Russian writer on music and composer

Pavel Platonovich Weymarn (Па́вел Плато́нович Ве́ймарн; 1857 – ) was a Russian writer on music and composer.

== Early life ==
Weymarn was born in Saint Petersburg and studied at the First Saint Petersburg Gymnasium. He served in the Semyonovsky Life Guards Regiment and left the army in 1888. He studied piano with Karel van Ark and theory with Konstantin Galler and Andrey Kazbiryuk at the Saint Petersburg Conservatory.

== Career ==
From 1888 to 1890, Weymarn edited the music journal Bayan. He was a music critic for various publications. Weymarn was the author of some articles in the Russian edition of Riemann Musiklexikon and the Great Encyclopedia edited by Yuzhakov. Some of his articles were also published in the Russian Musical Gazette.

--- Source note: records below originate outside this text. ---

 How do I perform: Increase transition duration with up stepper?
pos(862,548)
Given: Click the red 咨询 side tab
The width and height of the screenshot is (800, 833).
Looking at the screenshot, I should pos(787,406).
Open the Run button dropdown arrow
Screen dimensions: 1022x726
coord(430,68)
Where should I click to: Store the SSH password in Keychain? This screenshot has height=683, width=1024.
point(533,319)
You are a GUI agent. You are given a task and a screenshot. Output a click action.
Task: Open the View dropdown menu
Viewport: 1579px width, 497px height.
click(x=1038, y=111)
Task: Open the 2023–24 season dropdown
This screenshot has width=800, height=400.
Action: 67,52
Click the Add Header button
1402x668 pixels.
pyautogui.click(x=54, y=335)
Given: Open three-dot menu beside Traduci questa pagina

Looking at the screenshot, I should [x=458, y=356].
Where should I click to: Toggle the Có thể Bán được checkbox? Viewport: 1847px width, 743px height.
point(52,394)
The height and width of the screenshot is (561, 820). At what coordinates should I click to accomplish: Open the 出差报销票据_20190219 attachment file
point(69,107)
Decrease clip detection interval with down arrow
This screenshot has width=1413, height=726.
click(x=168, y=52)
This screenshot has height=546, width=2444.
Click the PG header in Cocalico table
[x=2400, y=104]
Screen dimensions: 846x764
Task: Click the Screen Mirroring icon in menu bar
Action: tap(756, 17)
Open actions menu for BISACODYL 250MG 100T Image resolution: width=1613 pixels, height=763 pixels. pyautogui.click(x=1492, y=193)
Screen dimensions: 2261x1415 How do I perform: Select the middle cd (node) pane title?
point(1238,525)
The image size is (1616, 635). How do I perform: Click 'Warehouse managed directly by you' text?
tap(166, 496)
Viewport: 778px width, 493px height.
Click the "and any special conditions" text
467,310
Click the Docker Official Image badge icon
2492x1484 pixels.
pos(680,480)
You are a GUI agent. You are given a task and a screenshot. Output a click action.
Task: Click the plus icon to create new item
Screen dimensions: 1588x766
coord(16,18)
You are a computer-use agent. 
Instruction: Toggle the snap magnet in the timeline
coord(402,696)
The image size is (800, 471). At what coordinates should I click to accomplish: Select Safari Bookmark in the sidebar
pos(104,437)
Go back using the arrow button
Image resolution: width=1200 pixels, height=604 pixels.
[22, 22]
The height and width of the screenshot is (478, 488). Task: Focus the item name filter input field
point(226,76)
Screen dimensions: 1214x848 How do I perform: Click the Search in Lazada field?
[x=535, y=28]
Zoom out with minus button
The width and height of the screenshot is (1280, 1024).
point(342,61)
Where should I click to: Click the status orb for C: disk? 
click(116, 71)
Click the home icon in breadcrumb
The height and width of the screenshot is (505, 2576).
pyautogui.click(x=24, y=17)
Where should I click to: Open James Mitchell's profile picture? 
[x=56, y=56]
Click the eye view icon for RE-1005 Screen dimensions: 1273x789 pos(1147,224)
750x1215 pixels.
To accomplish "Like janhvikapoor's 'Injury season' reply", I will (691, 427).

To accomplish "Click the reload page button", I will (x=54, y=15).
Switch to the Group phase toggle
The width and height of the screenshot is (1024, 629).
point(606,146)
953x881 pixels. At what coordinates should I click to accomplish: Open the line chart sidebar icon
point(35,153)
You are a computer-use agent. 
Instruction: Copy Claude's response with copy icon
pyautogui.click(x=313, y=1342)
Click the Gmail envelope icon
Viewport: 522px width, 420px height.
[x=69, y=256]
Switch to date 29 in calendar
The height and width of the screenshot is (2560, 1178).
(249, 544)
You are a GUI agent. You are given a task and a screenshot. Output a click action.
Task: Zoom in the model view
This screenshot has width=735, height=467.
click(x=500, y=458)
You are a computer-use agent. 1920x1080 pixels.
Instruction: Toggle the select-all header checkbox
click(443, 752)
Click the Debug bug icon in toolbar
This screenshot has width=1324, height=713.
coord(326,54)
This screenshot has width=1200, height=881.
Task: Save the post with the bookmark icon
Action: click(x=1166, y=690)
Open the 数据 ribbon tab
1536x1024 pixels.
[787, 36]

As a music critic, he was distinguished by his progressive view and insight into music. Weymarn also composed piano pieces, cello pieces, a string quartet, and songs set to texts by Aleksey Apukhtin, Fyodor Berg, etc. Weymarn wrote a number of books, all in Russian, including:
- M. I. Glinka (co-authored with Count Obolensky; 1886)
- Summary of the History of the Opera "A Life for the Tsar" (1886)
- E. F. Napravnik (1889)
- M. I. Glinka, a Biographical Sketch (1892)
- César Cui as a Composer of Songs (1897)

== Death ==
He died in Narva on 23 September 1905. Other sources give his death date as 22 September.